The request:
Reproduce the listing below with "clicked" swapped for "selected" wherever it occurs, leaving every other word unchanged.

Provided records:

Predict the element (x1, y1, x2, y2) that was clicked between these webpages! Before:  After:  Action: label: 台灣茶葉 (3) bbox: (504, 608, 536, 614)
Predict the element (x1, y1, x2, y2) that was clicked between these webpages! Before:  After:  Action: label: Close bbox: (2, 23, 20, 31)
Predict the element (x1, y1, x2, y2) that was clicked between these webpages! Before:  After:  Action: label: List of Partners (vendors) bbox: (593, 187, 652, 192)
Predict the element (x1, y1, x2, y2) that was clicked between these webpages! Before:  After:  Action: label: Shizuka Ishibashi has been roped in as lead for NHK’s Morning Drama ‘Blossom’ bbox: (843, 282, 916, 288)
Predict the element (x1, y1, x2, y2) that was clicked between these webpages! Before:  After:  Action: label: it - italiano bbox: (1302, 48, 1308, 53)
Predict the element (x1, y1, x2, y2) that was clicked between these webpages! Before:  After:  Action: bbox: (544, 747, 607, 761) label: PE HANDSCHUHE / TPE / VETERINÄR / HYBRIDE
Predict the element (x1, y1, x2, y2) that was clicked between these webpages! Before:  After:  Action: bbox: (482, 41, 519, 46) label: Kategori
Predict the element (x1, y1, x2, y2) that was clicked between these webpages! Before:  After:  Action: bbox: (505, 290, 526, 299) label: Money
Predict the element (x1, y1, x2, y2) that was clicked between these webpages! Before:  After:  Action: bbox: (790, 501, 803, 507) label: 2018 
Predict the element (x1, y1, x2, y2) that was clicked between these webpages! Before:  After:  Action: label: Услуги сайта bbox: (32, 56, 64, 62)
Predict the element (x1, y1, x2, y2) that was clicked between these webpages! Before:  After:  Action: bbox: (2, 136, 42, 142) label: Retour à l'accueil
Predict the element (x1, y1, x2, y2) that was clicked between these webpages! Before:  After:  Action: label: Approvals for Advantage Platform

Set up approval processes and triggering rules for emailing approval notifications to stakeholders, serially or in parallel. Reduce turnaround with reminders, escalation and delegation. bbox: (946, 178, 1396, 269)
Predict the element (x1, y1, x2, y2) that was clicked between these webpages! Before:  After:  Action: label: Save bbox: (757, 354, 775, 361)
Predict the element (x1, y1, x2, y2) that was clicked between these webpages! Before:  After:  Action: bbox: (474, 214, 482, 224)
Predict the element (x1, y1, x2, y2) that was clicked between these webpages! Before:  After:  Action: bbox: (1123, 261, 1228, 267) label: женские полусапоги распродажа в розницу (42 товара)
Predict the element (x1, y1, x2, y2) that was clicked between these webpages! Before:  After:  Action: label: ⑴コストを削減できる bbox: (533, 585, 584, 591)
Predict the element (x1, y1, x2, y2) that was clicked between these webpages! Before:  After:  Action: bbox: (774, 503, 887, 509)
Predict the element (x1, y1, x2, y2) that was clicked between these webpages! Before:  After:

Output for this task:
Predict the element (x1, y1, x2, y2) that was selected between these webpages! Before:  After:  Action: label: 台灣茶葉 (3) bbox: (504, 608, 536, 614)
Predict the element (x1, y1, x2, y2) that was selected between these webpages! Before:  After:  Action: label: Close bbox: (2, 23, 20, 31)
Predict the element (x1, y1, x2, y2) that was selected between these webpages! Before:  After:  Action: label: List of Partners (vendors) bbox: (593, 187, 652, 192)
Predict the element (x1, y1, x2, y2) that was selected between these webpages! Before:  After:  Action: label: Shizuka Ishibashi has been roped in as lead for NHK’s Morning Drama ‘Blossom’ bbox: (843, 282, 916, 288)
Predict the element (x1, y1, x2, y2) that was selected between these webpages! Before:  After:  Action: label: it - italiano bbox: (1302, 48, 1308, 53)
Predict the element (x1, y1, x2, y2) that was selected between these webpages! Before:  After:  Action: bbox: (544, 747, 607, 761) label: PE HANDSCHUHE / TPE / VETERINÄR / HYBRIDE
Predict the element (x1, y1, x2, y2) that was selected between these webpages! Before:  After:  Action: bbox: (482, 41, 519, 46) label: Kategori
Predict the element (x1, y1, x2, y2) that was selected between these webpages! Before:  After:  Action: bbox: (505, 290, 526, 299) label: Money
Predict the element (x1, y1, x2, y2) that was selected between these webpages! Before:  After:  Action: bbox: (790, 501, 803, 507) label: 2018 
Predict the element (x1, y1, x2, y2) that was selected between these webpages! Before:  After:  Action: label: Услуги сайта bbox: (32, 56, 64, 62)
Predict the element (x1, y1, x2, y2) that was selected between these webpages! Before:  After:  Action: bbox: (2, 136, 42, 142) label: Retour à l'accueil
Predict the element (x1, y1, x2, y2) that was selected between these webpages! Before:  After:  Action: label: Approvals for Advantage Platform

Set up approval processes and triggering rules for emailing approval notifications to stakeholders, serially or in parallel. Reduce turnaround with reminders, escalation and delegation. bbox: (946, 178, 1396, 269)
Predict the element (x1, y1, x2, y2) that was selected between these webpages! Before:  After:  Action: label: Save bbox: (757, 354, 775, 361)
Predict the element (x1, y1, x2, y2) that was selected between these webpages! Before:  After:  Action: bbox: (474, 214, 482, 224)
Predict the element (x1, y1, x2, y2) that was selected between these webpages! Before:  After:  Action: bbox: (1123, 261, 1228, 267) label: женские полусапоги распродажа в розницу (42 товара)
Predict the element (x1, y1, x2, y2) that was selected between these webpages! Before:  After:  Action: label: ⑴コストを削減できる bbox: (533, 585, 584, 591)
Predict the element (x1, y1, x2, y2) that was selected between these webpages! Before:  After:  Action: bbox: (774, 503, 887, 509)
Predict the element (x1, y1, x2, y2) that was selected between these webpages! Before:  After:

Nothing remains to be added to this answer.